Melinda stood waiting, expectant in a sunshine yellow dress as airmen filed off the plane that brought them home from Iraq. Her eyes were fixed on the single-file line of men and women who stepped off the plane into arms of friends and family.
Then, a full-body spark as she spotted her husband, just returning from his second tour. They had been dating during his first tour and have now been married 15 months. Almost giddy, she half-crept, half-bounded toward him.
In an instant, they were in each other's arms. And there was the kiss.
"It was amazing — magical," Melinda Collins said.
And for Chris Collins, an avionics technician, to be back with his wife is refreshing and awesome.
That was just one of many first-in-a-whiles to happen Thursday.
Then there's airman first class Jon Sweeten, who had a first-ever experience: being first off the plane and getting to hold his month-old daughter, Addison.
The first time he saw her was during a 15-hour Web cam session while his wife, Rachel, was in labor. At the time, it was the longest talk he and his wife had since January. Normally, they got about 30 minutes a day.
Watching the birth was overwhelming, he said. "But it was still nothing compared to this."
Addison slept in her daddy's arms as he carried her around the 388th's hangar. They'll get to know each other over the next year. After that, another deployment is expected.
Hill Air Force Base's 388th and 419th Fighter Wings sent more than 300 airmen — pilots, maintainers and support personnel — to Balad Air Base in Iraq in January. The unit's primary mission was to maintain security and stability in the region by providing close air support for coalition ground troops, according to the Air Force.
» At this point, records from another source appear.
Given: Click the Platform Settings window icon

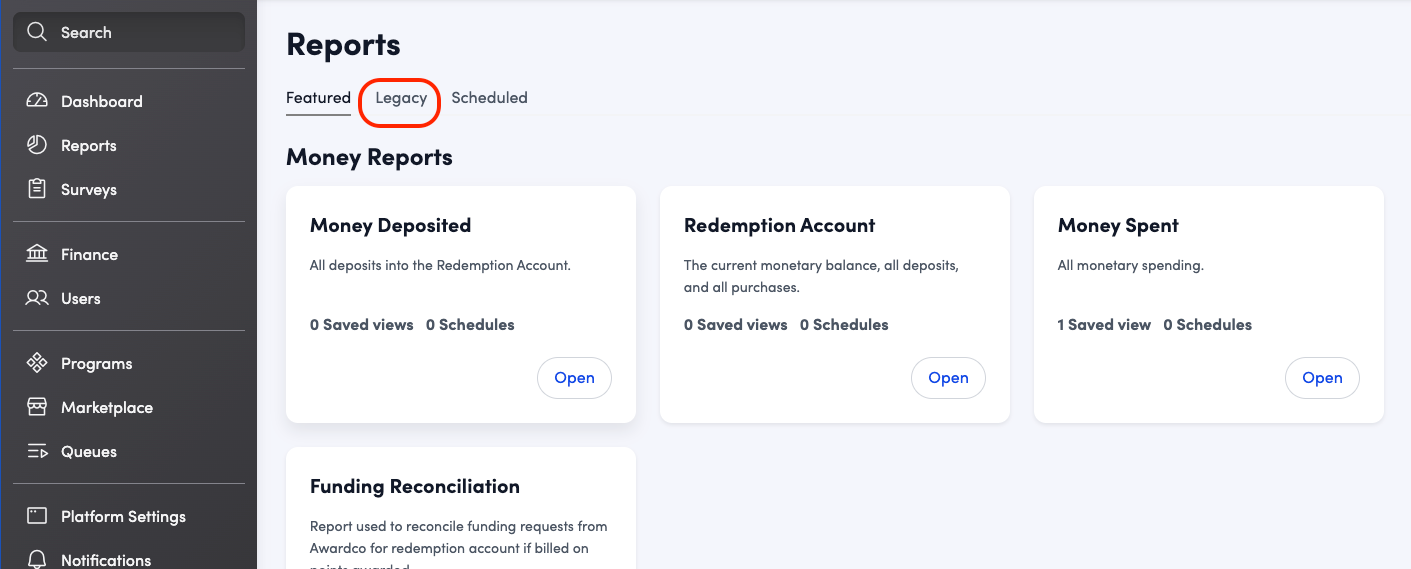Looking at the screenshot, I should [37, 516].
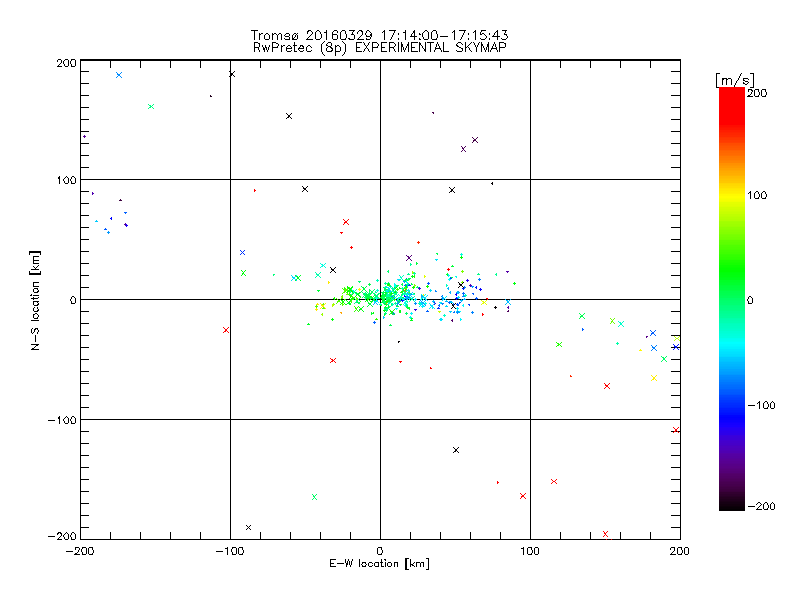This screenshot has height=600, width=800.
Task: Click the "E-W location [km]" axis label
Action: pos(379,564)
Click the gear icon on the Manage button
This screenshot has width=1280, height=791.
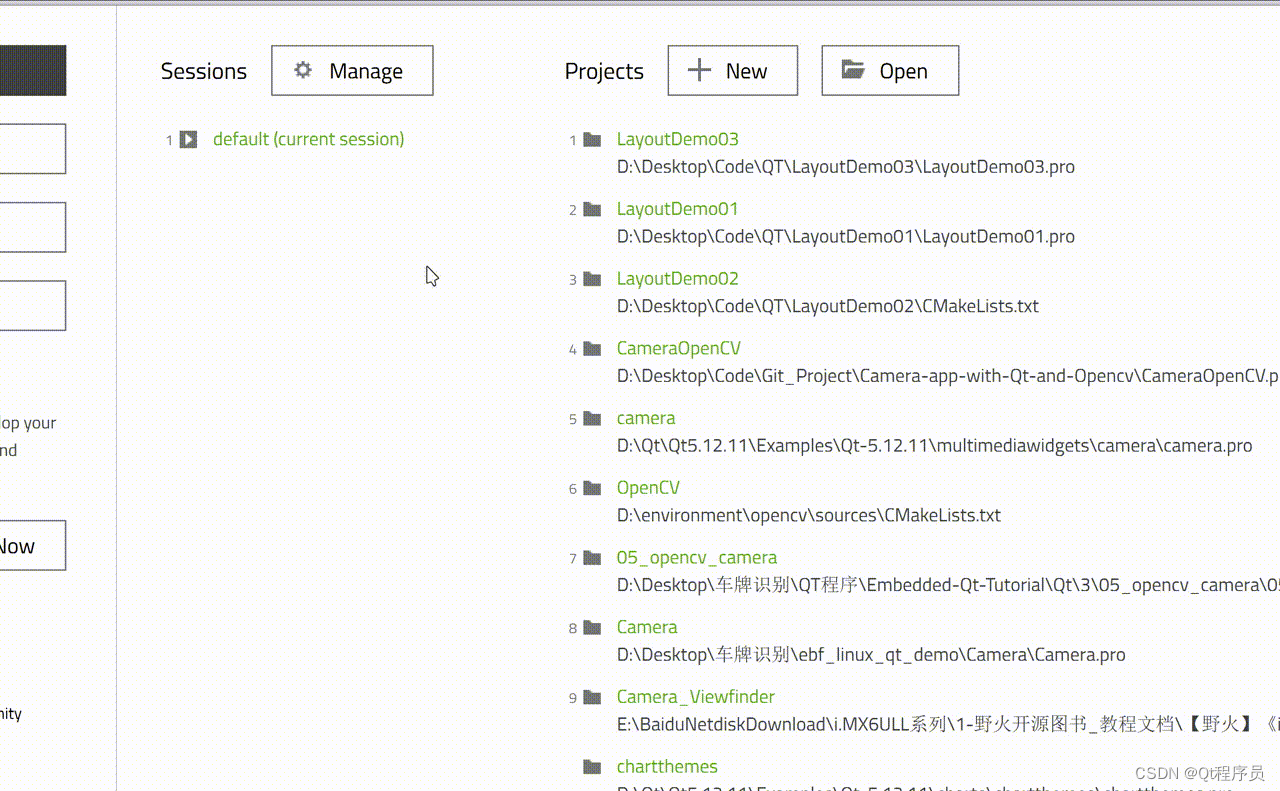tap(301, 70)
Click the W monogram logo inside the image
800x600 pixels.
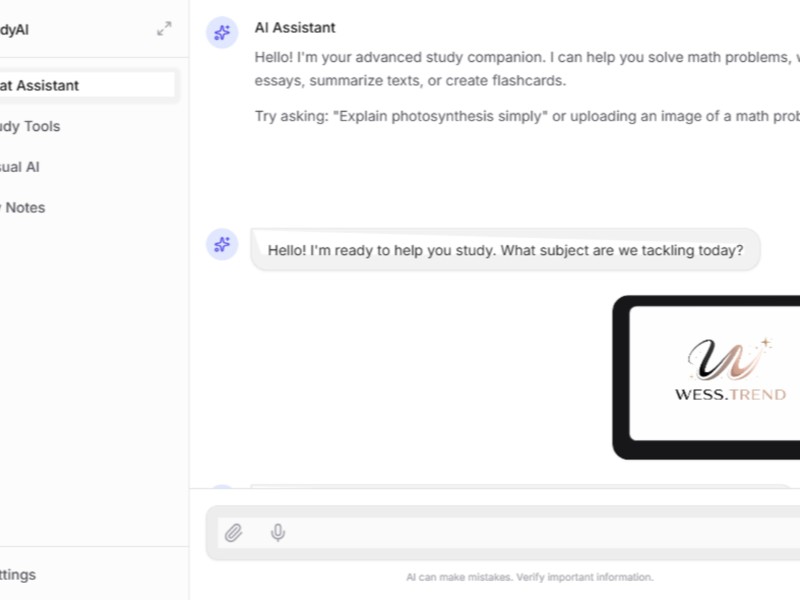click(728, 360)
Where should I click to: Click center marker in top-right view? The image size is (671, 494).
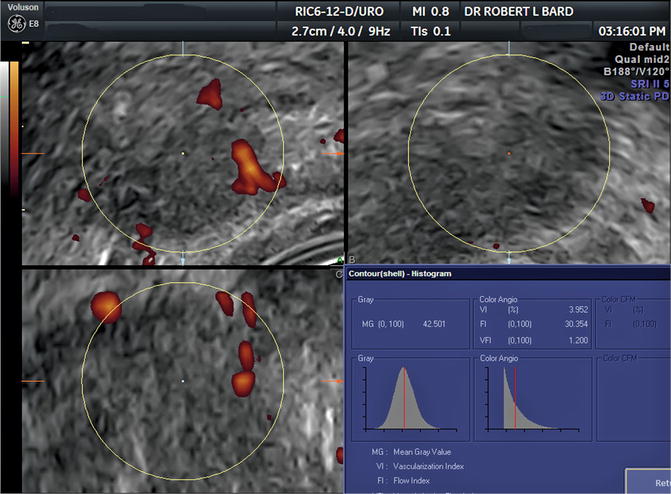(x=509, y=154)
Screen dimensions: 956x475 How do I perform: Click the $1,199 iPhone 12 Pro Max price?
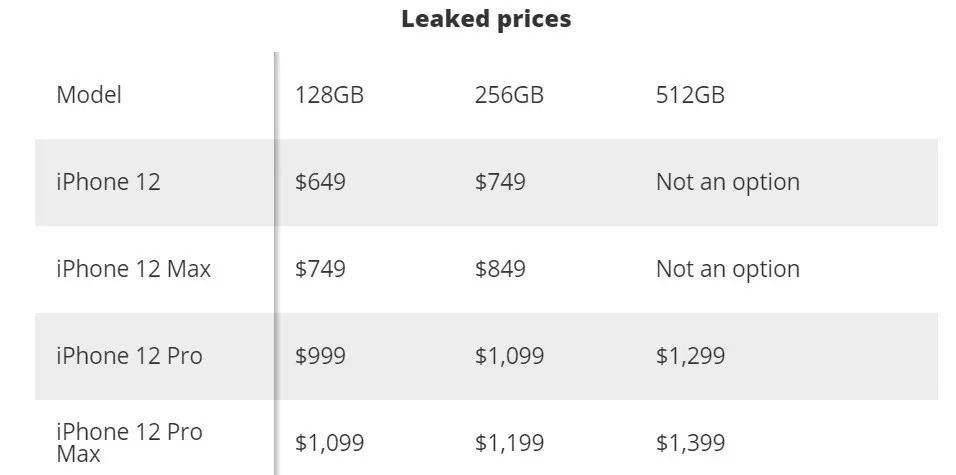[509, 442]
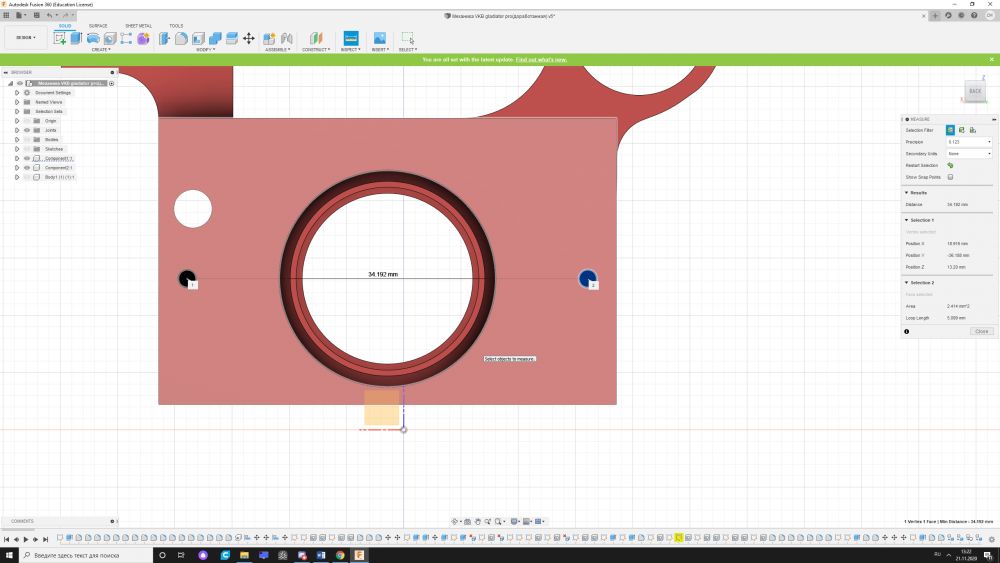Click the Insert image icon

[380, 38]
Families know that deployments are part of the military lifestyle, especially when there's a war on.
"Not that you get used to it," said Roxana Wells, who welcomed back her husband, Capt. Stewart Wells. "But (the homecoming) is worth waiting for."
The Wells' anniversary was in April, so they are celebrating it by heading to Hawaii.
Col. Scott Dennis, commander of the 388th, said he's happy his men and women are safe and sound and that they've all returned from Iraq. And it's comforting to know that an opposing air force isn't engaging the U.S. Air Force abroad.
But it's still a high-pressure job and a critical one airmen perform. They protect troops on the ground and let them do their jobs, Dennis said.
And while it takes tough airmen to do that, it takes tough families to let them leave for four months at a time.
"We couldn't do it without our families," Dennis said.